In brief, Sarotis is a tactile sensory amplifier prosthetic – a piece of conceptual wearable technology designed to expand perception by adding a physical second skin layer. This is imagined using fluidic hydrogel coursing through the soft robotic wearable’s chambers, inflating and deflating sections to recreate physical feedback. Fluids can squeeze chambers to simulate pressure, and theoretically even be heated or cooled to simulate different temperature conditions.

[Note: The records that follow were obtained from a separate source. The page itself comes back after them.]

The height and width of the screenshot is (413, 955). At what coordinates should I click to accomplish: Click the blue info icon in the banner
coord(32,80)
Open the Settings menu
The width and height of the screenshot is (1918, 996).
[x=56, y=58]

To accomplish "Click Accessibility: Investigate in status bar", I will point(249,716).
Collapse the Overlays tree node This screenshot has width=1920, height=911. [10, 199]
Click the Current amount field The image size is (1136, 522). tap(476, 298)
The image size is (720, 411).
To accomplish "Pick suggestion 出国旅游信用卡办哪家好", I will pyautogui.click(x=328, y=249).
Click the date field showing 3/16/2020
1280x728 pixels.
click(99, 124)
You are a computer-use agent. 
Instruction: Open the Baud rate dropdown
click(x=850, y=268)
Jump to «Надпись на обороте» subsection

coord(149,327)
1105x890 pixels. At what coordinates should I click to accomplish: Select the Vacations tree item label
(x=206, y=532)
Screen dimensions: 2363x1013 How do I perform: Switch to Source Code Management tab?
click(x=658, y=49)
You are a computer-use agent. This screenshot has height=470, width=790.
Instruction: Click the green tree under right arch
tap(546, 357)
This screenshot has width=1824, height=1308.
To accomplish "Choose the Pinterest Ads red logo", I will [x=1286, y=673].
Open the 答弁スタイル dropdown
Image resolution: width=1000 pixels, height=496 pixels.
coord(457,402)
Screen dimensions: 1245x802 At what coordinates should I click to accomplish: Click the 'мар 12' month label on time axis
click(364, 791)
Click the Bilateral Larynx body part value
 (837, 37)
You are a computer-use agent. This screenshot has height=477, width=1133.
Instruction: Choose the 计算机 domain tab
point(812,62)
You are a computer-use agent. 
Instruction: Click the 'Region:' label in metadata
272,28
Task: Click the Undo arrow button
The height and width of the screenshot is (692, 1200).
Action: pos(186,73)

Noting this is currently only an exploratory concept, it’s not difficult to imagine one day wearing a partial or full body outfit designed to work in collaboration with a VR head unit, providing tactile feedback of a greater degree than the simple touchscreen haptic feedback offered today. Imagine playing a giant robot game and feeling the tactile pressure of bullets bouncing off your armor, or the warmth of a jungle setting of an alien planet, or the gravitational forces while whipping around a race track.
By interconnecting what we see with what we feel, developers and designers like Ava Aghakouchak and Maria Paneta will improve the immersion factor of virtual reality by coordinated spatial sensation, taking advantage of the human propensity to fill-in the dots of what we experience by the sum of what we sense beyond simply sight.
Soon, we won’t just see imaginary worlds, but we’ll actually know what they feel like through some similar soft interface iteration of Sarotis interacting directly with our skin.